==== Material for this exercise

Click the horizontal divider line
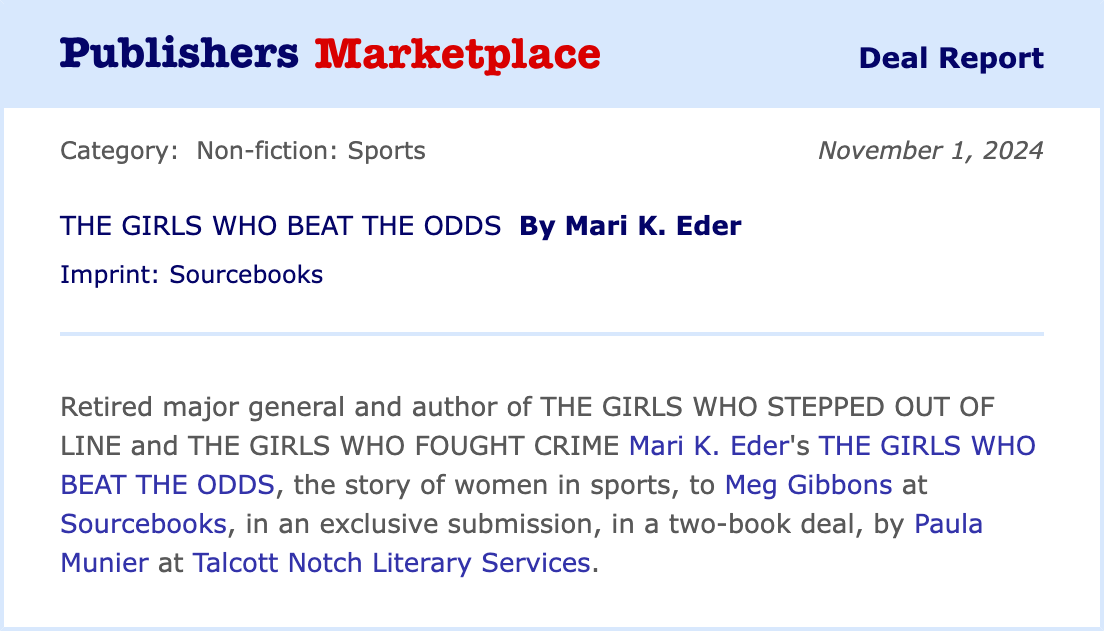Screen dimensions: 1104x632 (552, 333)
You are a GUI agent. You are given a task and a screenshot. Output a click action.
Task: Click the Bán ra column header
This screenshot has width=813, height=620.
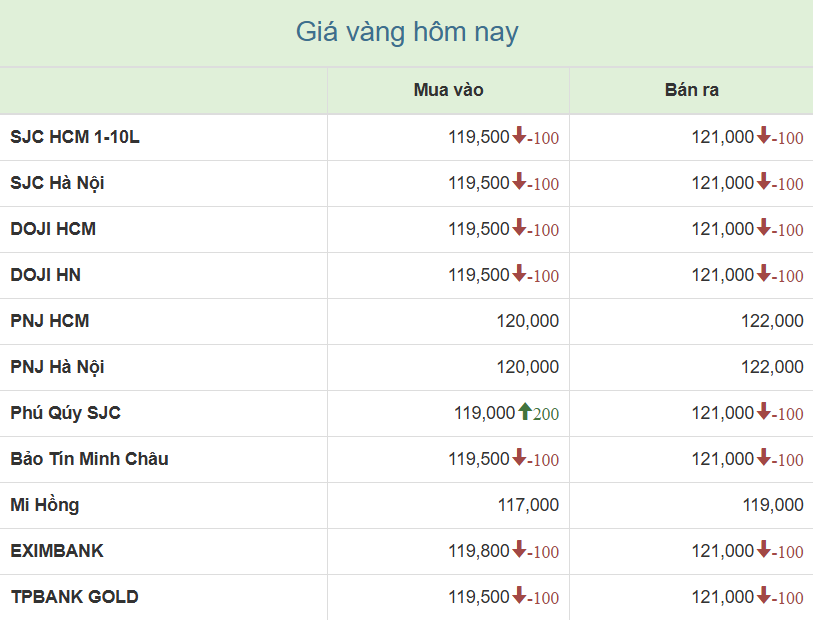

========

Exercise prompt
Begin with the line containing "Task: Click the Bán ra column header" and end with the last line of the entries above. Copy those lines exactly, both ends included, and drop every picture.

Result
Task: Click the Bán ra column header
This screenshot has width=813, height=620.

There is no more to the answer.